Something Green Part 3 - Luscious Leaves
Updated: Jun 26, 2019
I hope you have managed to start incorporating more green vegetables into your diet. I have already discussed the health benefits of the brassica family also known as cruciferous vegetables. Now being in the grip of hot summer days it is time to turn to green leaves.
Green leaves like all green vegetables are rich in chlorophyll. Chlorophyll is an excellent anti-oxidant, it helps to speed up healing and assists the liver to detoxify better. Chlorophyll has a healing action on the gut and helps to maintain the gut microbiome (good gut bacteria)
They contain important minerals such as magnesium, calcium, sodium, iron, potassium and trace minerals. These minerals are important for maintaining the bodies alkalinity, for good muscle function, including the heart. Many of these leaves also contain Vitamin K, an essential and often forgotten vitamin that along with the minerals helps maintain healthy bones. They also a good plant source of B vitamins.
Many of the leaves mentioned here are cleansing and have a gentle diuretic effect. They are cooling that is why they are perfect for summer. Green leaves are beneficial to your health because they are some of the most nutrient rich plants available to us.
Many of these are better to have raw as they help to add bulk and moisture to the diet and roughage, ensuring good regular bowel movements. If you are someone who does not do well on raw food then you can also gently cook with these leaves, so don’t just think salad.
Oh long gone are the days when lettuce came in iceberg variety and nothing else. Salads were so boring back then, now we have endless varieties of lettuce available to grow at home or buy from markets and shops. In summer they need a cool partly shady place to grow, if it is too hot they tend to bolt. I prefer to buy whole heads of lettuce and wash as I need. I find putting them into a ziplock bag keeps them crispy and fresh for longer.
Originally found wild in the Mediterranean they were first eaten as a dessert, they obviously hadn't discovered chocolate yet! Then someone in ancient Rome discovered salad dressing and the salad was born. Lettuce is a very healing food and and with it’s high water content also helps with hydration. The outer darker leaves are higher in nutrients as are the loose leaf varieties compared to the tighter head varieties, so make sure to mix up your lettuce leaves.
The one thing that lettuce is particularly high in is silica, this mineral is particularly important for connective tissue, helping keep joints and bones healthy as well as hair, skin and nails. Now we know why us women love to eat salads, and you thought is was because we were on diet!
One interesting property of lettuce is that when it bolts the amount of lactucarium it contains increases, this active ingredient has a sedative affect and can help for insomnia.
Also known as rucola and arugula, it has a sharp, peppery mustard flavour more so the wild variety than the broader leaf one. This is because it is actually a member of the Brassica family, so like the other brassicas it has cancer preventing properties. It is a good source of beta carotene which the body then converts into Vitamin A. Most importantly it is high in Vitamin K a very important vitamin for bone health.

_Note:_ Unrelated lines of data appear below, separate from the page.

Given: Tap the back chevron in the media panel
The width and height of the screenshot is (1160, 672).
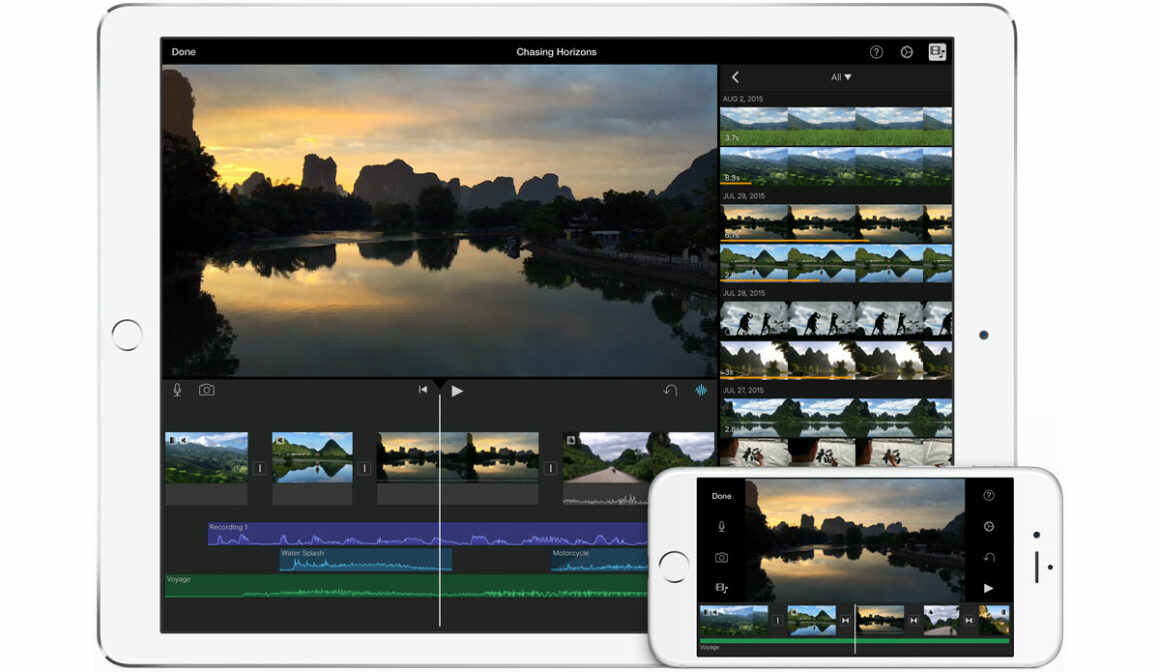Looking at the screenshot, I should 737,77.
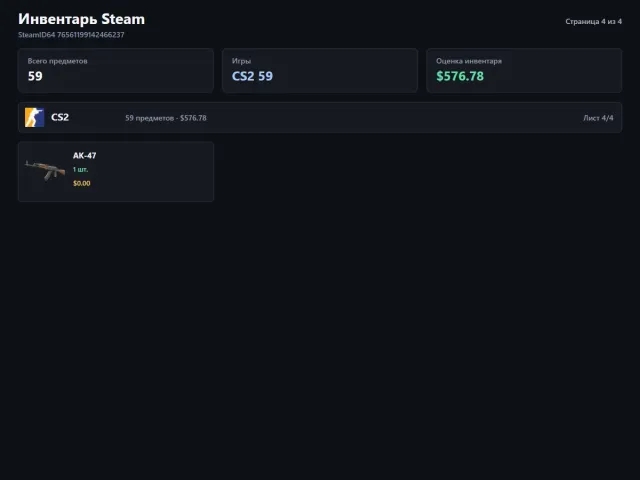
Task: Select the SteamID64 number text
Action: tap(91, 35)
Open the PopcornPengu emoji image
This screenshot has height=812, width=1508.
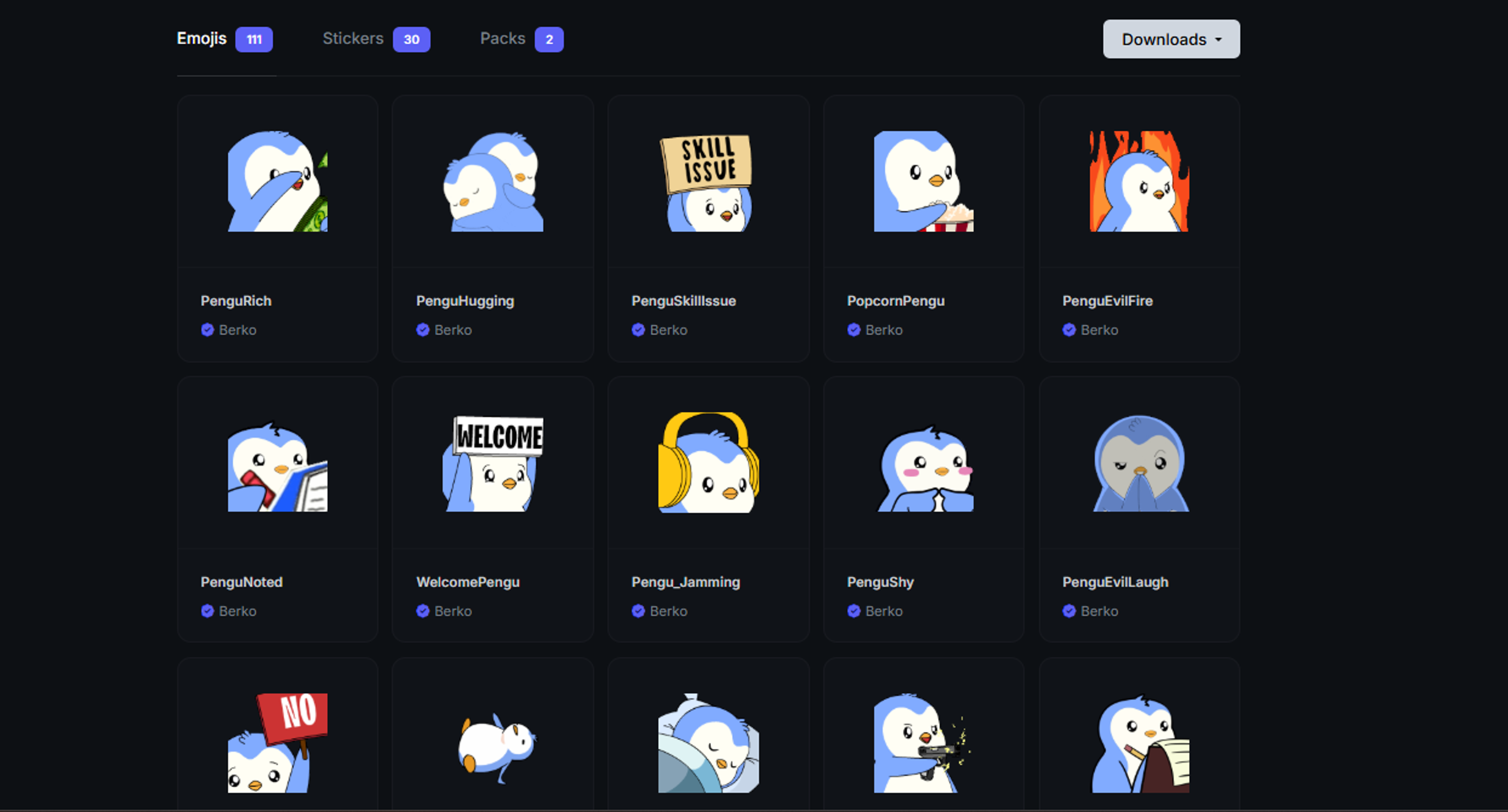924,181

This leaf is wonderful to add into salads as it gives a nice peppery flavour and with all these health benefits it would be crazy not to.
Spinach and Swiss Chard
As South Africans we constantly confuse ourselves when we talk about spinach. What most of us know as spinach is actually Swiss Chard and not spinach. These are two different plants. Swiss Chard is a member of the beet family the same as beetroot (whose young leaves you can also eat) Spinach is known as baby spinach or English spinach. So when you read about spinach being a superfood don’t confuse it with Swiss Chard, although both are excellent to add into the diet.

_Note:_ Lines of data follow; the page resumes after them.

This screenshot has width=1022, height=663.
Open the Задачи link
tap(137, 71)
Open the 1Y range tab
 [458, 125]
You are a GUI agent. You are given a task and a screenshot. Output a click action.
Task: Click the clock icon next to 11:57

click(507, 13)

Spinach contains good levels of iron and vitamin C, both are needed for helping with anaemia. It contains the flavonoids lutein and zeaxanthin that are important antioxidants for eye health. It has a laxative effect and can help with lower bowel stagnation and constipation.
Swiss Chard has a similar nutrient profile to spinach but is particularly high in Vitamin K. Swiss Chard also contains higher levels of oxalic acid. Oxalic acid may cause crystals to form in the urinary tract, it can also cause joint pain. If you have either of these health issues or sensitivities then it may be best not to eat them too frequently, but don’t avoid them either.

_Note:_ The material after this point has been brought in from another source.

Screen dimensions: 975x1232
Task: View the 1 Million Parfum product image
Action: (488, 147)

This is a tough weed like plant that loves water, and can be found growing wild in ditches and other wet places. It is related to nasturtiums which explains the flavour if you have ever eaten nasturtium leaves you will know what I mean. It has a diuretic action on the body and can assist with breaking down kidney and bladder stones. It can also help to get rid of excess catarrh in condition where there is too much mucus.
Don't forget other green leaves like kale and cabbage which I mentioned in Something Green Part 2. I hope the above information on Green Leaves will encourage you to add them into your diet on a very regular basis. Now in summer is the perfect time to make sure they are in your diet on an almost daily basis. Mix them up, try different combinations. If you need inspiration try my Green Gazpacho recipe, this is a perfect refreshing summer recipe.